Remeasuring the extraterrestrial solar spectral irradiance

We will measure the solar spectral irradiance by deploying a CCD-array solar spectrograph to a high altitude favorable site, as part of a self-contained autonomous system with a calibration system using a monochromator and absolute photodiode "trap detectors." Data will be reduced using Langley extrapolation (and in the stronger absorption bands methods similar to Reagan-Brugge fitting), to yield the solar output free of atmospheric absorption. This measurement system will substantially improve the accuracy of the field measurements by making the instrument continuously self-calibrating against a local absolute standard in the range 400 - 900 nm.
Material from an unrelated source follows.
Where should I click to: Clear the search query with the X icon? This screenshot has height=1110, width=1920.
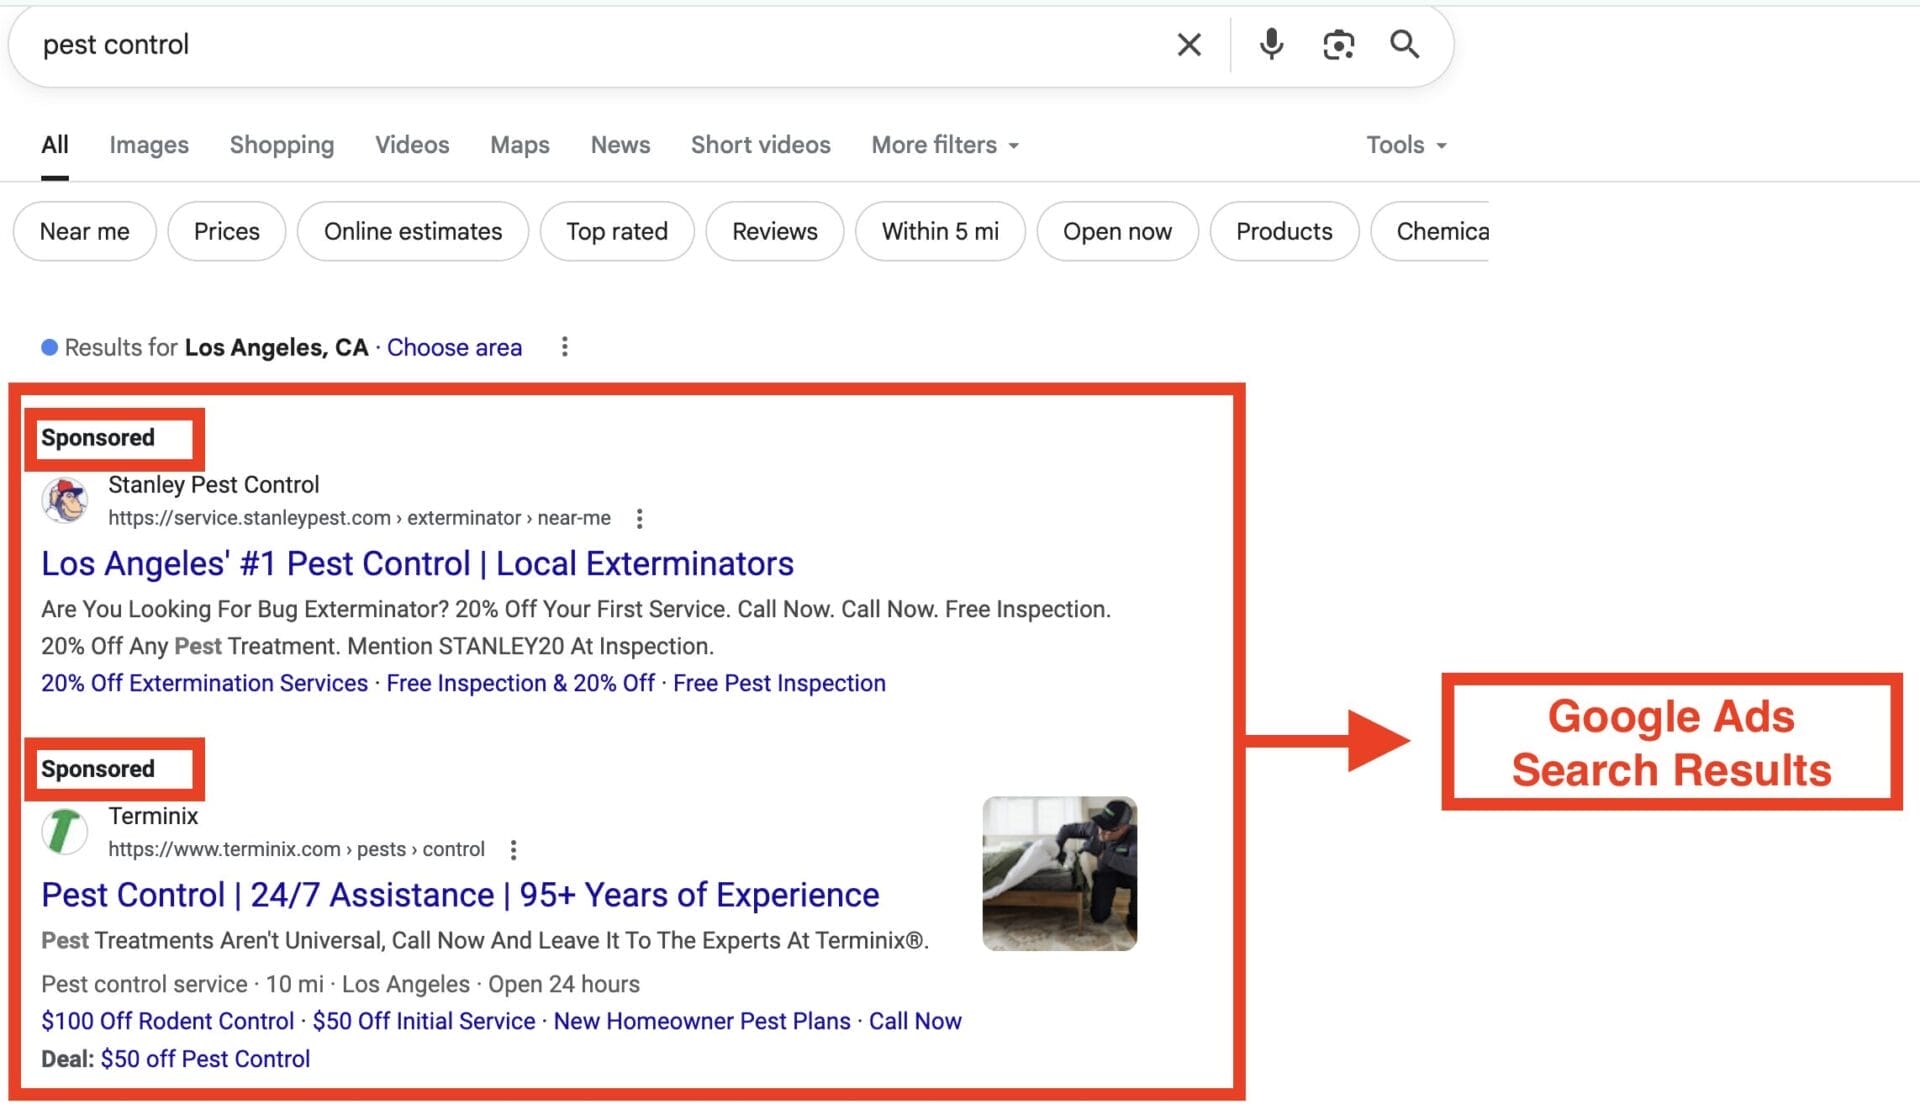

In the ranges 360 - 400 nm and also 900 - 1100 the trap detectors are not an absolute standard, but serve as a very reproducible transfer standard from an irradiance scale to be taken from either NIST lamps, or more recently-introduced detectors with calibrated efficiencies. We expect an absolute accuracy of 0.3% for solar-spectrum determination in the range 400 to 900 nm, not including the O 2 band at 760 nm, and the H2O bands at 820 and 940 nm. In the 360 - 400 nm domain we may be able to extend trap-detector quantum efficiency to allow an accuracy better than a secondary irradiance transfer, otherwise this domain and the range 900 to 1100 nm will have an accuracy of ≈ 1 %. The extrapolations in the strong-absorption bands will have an increased uncertainty which can be estimated from the statistics of the data. We describe the instrument and self-calibration methadologies and design.